Retype only the lines running from the beginning of the entries below to the line with "Given: Open the MITRE ATT&CK page", both included. Do not include pictures.

<<<<

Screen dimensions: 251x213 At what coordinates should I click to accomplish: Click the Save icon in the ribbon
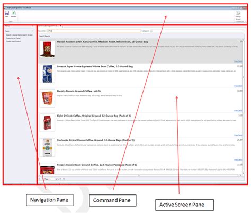coord(7,14)
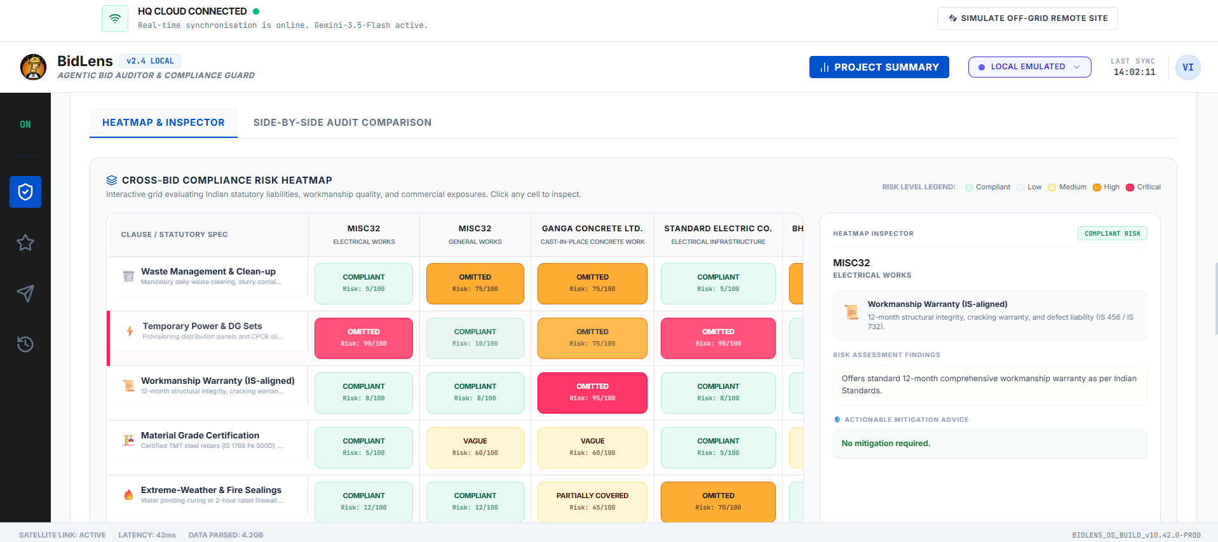Open the Project Summary button
This screenshot has height=542, width=1218.
point(879,67)
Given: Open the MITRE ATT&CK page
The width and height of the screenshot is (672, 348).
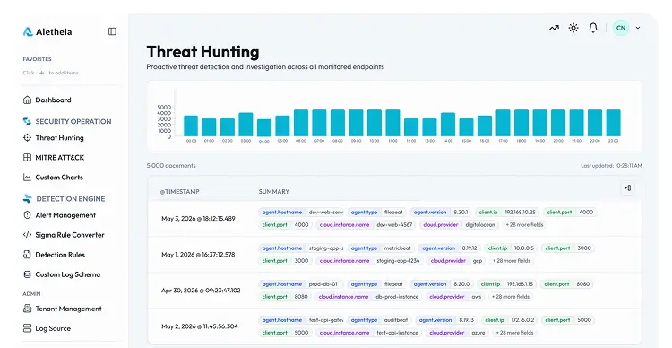Looking at the screenshot, I should 54,158.
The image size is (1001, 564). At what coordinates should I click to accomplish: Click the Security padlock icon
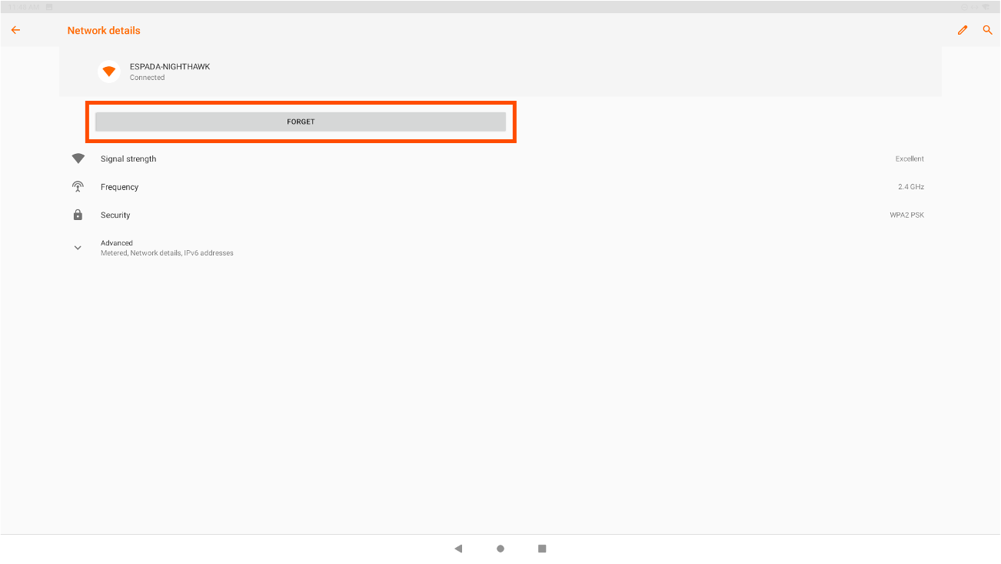pos(78,215)

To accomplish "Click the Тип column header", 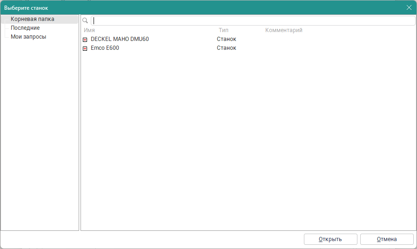I will coord(223,30).
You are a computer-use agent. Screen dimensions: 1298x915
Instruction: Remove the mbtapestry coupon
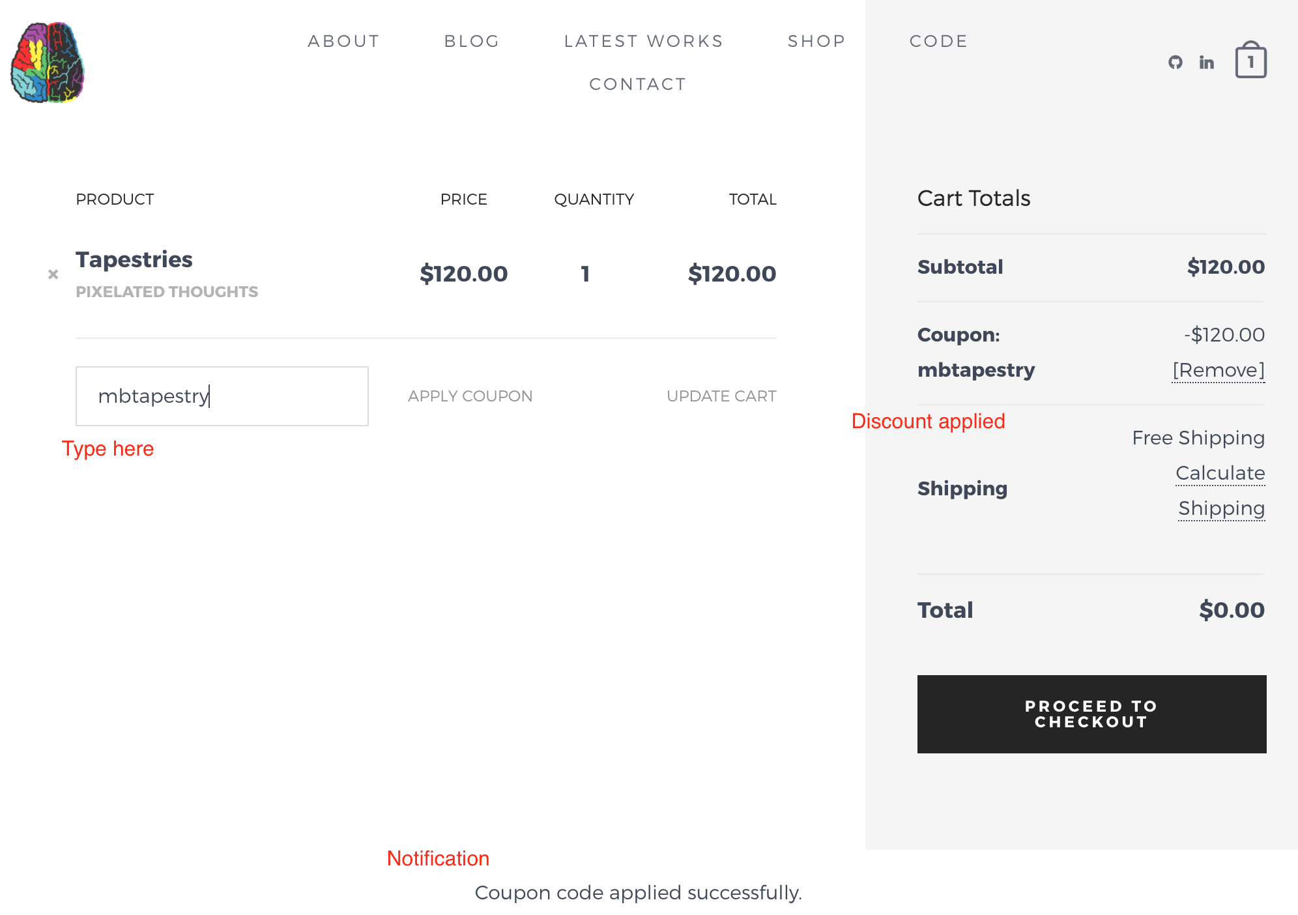[1219, 370]
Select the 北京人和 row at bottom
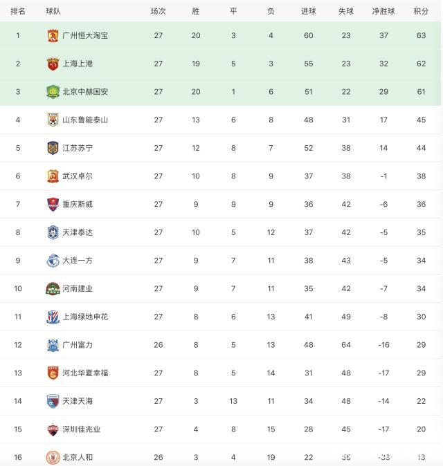The height and width of the screenshot is (466, 443). (x=222, y=457)
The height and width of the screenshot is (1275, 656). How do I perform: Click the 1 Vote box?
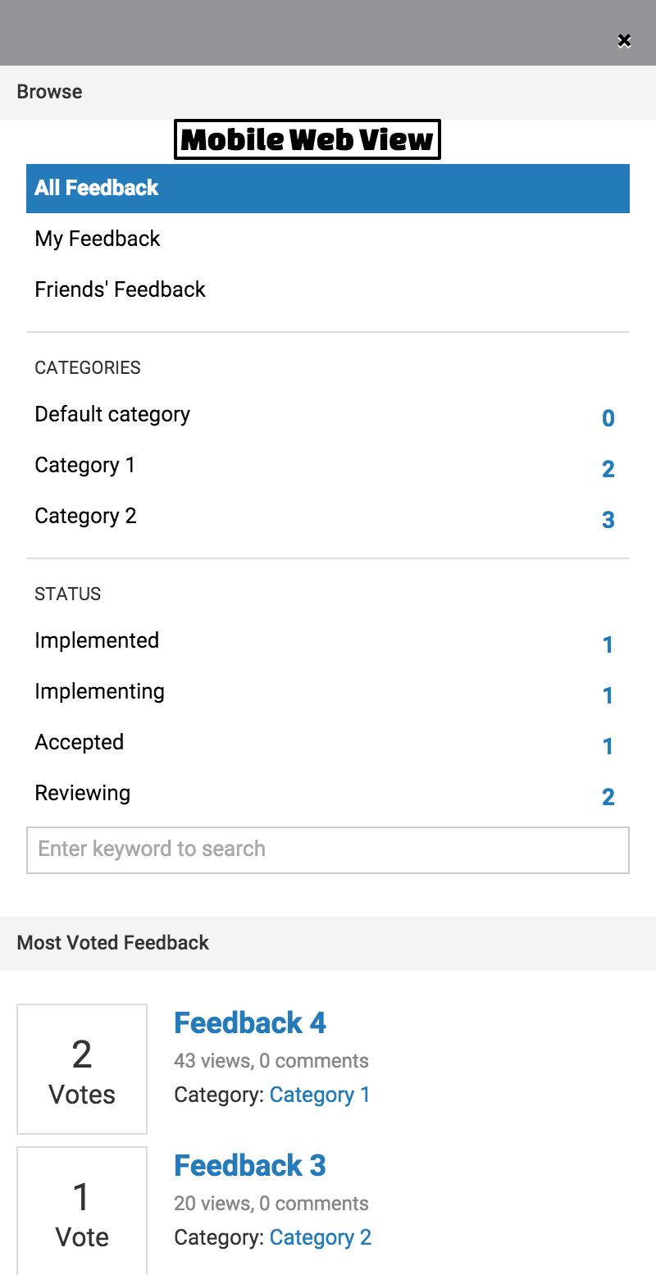(82, 1211)
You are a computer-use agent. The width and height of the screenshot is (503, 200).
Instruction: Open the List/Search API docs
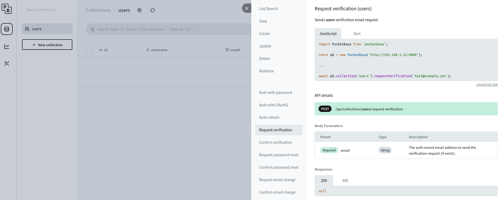(x=268, y=9)
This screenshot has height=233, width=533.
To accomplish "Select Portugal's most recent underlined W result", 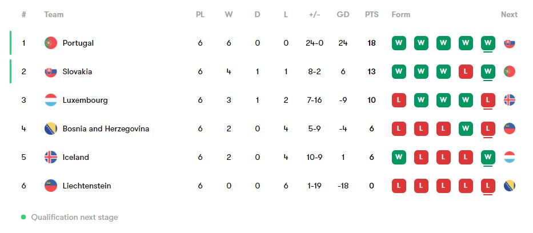I will [488, 43].
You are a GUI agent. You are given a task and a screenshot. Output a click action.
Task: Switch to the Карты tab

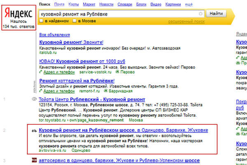click(x=74, y=4)
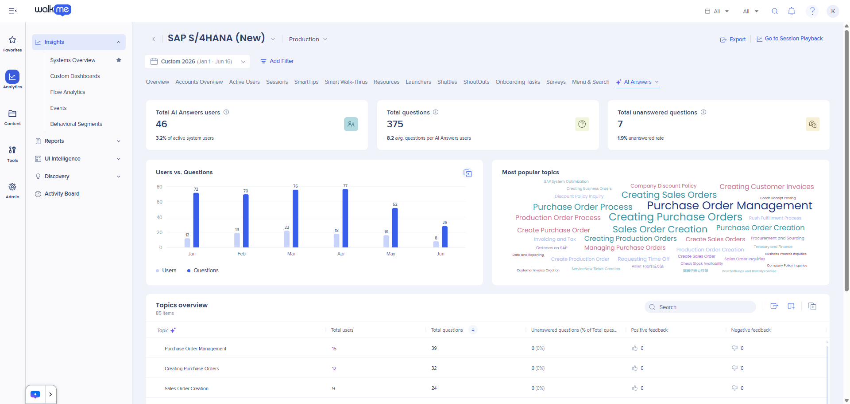Open Tools in the left rail

(x=12, y=154)
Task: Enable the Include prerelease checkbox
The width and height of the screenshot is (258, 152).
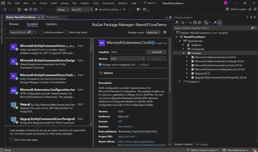Action: [41, 32]
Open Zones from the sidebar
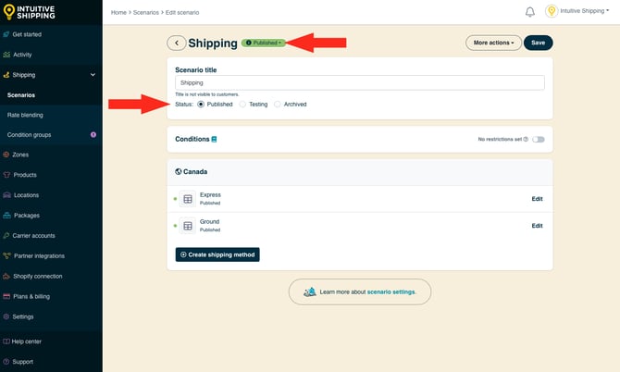620x372 pixels. pyautogui.click(x=20, y=155)
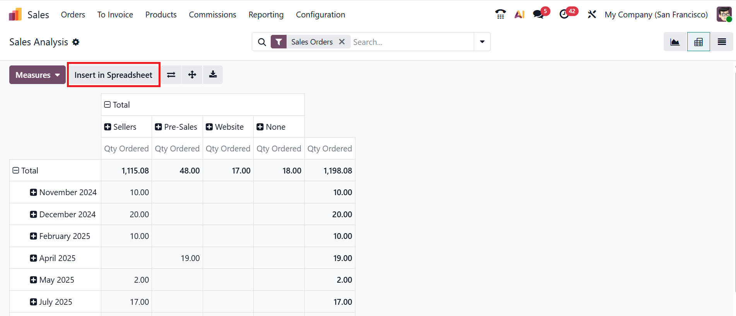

>>>>

Answer box:
Screen dimensions: 251x213 At what coordinates should I click to accomplish: Click the Save icon in the ribbon
coord(7,14)
Open the Project Summary button
This screenshot has height=542, width=1218.
point(879,67)
Given: Open the MITRE ATT&CK page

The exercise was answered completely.